> REQUIREMENT: Report every line of the records below that contains the string "DESISTIMIENTO", copying each such line in full.

> SUPPLIED INFORMATION:
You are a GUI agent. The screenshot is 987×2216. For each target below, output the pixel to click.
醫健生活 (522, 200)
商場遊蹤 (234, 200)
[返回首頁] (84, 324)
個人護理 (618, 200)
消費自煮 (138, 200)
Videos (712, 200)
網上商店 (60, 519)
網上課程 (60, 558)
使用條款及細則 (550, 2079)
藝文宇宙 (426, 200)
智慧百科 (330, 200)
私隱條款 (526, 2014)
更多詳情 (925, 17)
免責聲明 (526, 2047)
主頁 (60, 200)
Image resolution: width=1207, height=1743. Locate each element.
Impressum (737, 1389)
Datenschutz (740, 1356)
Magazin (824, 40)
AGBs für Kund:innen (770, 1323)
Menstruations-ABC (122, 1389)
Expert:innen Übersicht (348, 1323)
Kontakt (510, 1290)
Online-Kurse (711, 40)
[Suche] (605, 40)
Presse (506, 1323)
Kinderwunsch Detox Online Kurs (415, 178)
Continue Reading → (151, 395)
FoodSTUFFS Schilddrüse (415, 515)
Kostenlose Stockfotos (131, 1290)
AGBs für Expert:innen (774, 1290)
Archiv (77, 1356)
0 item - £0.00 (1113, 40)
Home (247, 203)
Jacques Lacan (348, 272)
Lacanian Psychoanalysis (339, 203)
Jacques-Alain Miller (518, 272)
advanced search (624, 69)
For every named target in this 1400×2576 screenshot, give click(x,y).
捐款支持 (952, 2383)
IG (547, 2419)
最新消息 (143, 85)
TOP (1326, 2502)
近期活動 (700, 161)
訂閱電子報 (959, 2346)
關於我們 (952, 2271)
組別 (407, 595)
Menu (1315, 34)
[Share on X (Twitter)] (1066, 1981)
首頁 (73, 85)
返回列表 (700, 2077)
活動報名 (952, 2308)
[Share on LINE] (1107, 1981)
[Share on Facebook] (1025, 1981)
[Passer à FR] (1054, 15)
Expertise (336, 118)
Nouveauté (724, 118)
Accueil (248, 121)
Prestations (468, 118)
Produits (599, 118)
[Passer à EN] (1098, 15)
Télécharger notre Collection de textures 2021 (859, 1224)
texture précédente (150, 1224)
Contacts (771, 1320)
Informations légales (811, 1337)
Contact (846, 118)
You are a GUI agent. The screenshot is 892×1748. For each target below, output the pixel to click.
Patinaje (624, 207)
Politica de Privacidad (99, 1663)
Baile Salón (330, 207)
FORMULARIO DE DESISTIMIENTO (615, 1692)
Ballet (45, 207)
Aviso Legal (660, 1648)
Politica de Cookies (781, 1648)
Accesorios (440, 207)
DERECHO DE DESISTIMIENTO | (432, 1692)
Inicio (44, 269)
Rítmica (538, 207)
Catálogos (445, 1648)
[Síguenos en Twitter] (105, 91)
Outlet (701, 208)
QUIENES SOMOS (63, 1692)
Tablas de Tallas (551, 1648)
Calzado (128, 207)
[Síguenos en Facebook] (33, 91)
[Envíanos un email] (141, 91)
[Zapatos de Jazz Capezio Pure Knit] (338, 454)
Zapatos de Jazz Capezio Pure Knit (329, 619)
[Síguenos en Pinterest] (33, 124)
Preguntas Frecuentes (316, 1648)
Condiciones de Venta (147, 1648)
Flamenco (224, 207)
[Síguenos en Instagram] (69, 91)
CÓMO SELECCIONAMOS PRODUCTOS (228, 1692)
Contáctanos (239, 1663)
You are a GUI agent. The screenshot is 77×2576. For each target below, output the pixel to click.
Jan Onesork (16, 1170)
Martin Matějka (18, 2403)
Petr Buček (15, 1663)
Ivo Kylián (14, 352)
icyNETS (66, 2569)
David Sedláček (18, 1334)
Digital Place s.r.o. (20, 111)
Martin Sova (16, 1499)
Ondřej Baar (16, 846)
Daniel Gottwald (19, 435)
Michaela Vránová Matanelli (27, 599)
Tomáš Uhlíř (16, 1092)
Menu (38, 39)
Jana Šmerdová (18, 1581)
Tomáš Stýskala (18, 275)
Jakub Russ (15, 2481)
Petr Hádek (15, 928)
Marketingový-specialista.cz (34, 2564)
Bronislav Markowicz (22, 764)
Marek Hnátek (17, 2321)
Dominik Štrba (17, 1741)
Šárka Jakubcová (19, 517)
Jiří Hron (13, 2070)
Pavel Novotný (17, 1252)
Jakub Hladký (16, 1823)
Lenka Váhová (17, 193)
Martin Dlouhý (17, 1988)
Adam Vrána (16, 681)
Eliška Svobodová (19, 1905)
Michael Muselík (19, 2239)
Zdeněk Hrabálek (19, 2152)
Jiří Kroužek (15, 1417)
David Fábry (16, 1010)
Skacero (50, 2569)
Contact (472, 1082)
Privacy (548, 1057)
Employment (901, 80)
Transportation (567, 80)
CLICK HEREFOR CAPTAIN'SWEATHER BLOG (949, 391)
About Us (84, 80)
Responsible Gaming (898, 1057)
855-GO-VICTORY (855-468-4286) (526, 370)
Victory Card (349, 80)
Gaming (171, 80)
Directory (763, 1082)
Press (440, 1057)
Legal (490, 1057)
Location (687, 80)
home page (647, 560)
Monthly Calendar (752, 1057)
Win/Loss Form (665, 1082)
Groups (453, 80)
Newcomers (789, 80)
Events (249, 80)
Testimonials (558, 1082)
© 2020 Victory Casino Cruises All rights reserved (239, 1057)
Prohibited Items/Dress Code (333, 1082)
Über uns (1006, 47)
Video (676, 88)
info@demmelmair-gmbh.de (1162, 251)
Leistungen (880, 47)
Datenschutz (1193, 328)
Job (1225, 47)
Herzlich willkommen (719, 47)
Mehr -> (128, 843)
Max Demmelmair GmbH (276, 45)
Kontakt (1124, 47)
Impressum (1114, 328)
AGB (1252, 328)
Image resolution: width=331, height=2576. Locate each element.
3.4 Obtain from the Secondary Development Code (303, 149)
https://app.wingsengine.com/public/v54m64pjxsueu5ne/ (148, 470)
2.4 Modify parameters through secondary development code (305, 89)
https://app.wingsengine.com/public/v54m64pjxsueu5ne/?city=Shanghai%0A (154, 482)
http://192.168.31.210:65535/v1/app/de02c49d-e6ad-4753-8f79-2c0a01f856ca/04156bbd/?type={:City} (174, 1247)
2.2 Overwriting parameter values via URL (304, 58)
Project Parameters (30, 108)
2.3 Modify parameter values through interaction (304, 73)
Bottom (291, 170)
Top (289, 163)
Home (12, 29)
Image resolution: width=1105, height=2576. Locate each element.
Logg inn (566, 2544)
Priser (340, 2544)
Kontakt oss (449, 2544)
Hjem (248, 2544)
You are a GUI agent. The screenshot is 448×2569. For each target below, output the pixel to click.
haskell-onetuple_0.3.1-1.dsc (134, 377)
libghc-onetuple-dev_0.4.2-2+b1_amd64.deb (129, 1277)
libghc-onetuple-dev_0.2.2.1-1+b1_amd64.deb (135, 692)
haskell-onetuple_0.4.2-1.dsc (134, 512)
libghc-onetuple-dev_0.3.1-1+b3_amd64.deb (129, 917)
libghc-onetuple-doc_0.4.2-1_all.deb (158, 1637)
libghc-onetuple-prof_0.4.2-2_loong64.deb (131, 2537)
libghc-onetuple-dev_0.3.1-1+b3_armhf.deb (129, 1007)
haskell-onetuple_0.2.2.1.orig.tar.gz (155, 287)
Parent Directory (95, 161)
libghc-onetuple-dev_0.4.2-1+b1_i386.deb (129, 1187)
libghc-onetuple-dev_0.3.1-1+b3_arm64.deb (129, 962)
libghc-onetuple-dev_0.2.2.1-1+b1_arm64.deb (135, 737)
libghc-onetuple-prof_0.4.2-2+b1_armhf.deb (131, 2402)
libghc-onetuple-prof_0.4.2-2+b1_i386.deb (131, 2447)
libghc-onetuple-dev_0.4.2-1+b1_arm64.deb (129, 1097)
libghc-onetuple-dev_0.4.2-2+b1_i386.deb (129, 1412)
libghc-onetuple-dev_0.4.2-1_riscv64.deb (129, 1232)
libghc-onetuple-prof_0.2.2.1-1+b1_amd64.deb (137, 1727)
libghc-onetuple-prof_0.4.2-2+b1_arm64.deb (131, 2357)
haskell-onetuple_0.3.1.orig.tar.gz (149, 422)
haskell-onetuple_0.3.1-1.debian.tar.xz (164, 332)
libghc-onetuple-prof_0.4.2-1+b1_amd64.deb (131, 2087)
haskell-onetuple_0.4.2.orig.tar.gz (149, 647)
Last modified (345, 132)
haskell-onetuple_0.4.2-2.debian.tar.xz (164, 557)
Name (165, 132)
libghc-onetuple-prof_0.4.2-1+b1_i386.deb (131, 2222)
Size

> RESULT OF THIS TASK:
FORMULARIO DE DESISTIMIENTO (615, 1692)
DERECHO DE DESISTIMIENTO | (432, 1692)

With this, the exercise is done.